**Data for processing**
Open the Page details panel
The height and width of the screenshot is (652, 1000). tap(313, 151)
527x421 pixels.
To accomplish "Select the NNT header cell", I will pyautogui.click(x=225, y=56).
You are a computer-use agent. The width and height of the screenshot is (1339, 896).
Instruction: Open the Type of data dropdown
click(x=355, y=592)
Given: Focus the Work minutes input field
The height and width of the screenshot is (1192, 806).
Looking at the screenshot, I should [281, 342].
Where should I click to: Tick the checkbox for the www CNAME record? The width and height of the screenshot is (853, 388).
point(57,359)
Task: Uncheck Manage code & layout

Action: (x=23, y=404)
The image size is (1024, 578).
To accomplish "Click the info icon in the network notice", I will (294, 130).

**Given instruction**
Convert the stretch of the listing from the line containing "You are a computer-use" through the end of the listing into a two-column CSV with the header input,output. Give one row per entry: its text goes under input and its answer under output, each in a single quoted field with line breaks replaced by spaces.

**Response**
input,output
"You are a computer-use agent. The width and height of the screenshot is (1339, 896). Instruction: Open the Type of data dropdown","click(x=355, y=592)"
"Given: Focus the Work minutes input field The height and width of the screenshot is (1192, 806).","Looking at the screenshot, I should [281, 342]."
"Where should I click to: Tick the checkbox for the www CNAME record? The width and height of the screenshot is (853, 388).","point(57,359)"
"Task: Uncheck Manage code & layout","Action: (x=23, y=404)"
"The image size is (1024, 578). To accomplish ""Click the info icon in the network notice"",","I will (294, 130)."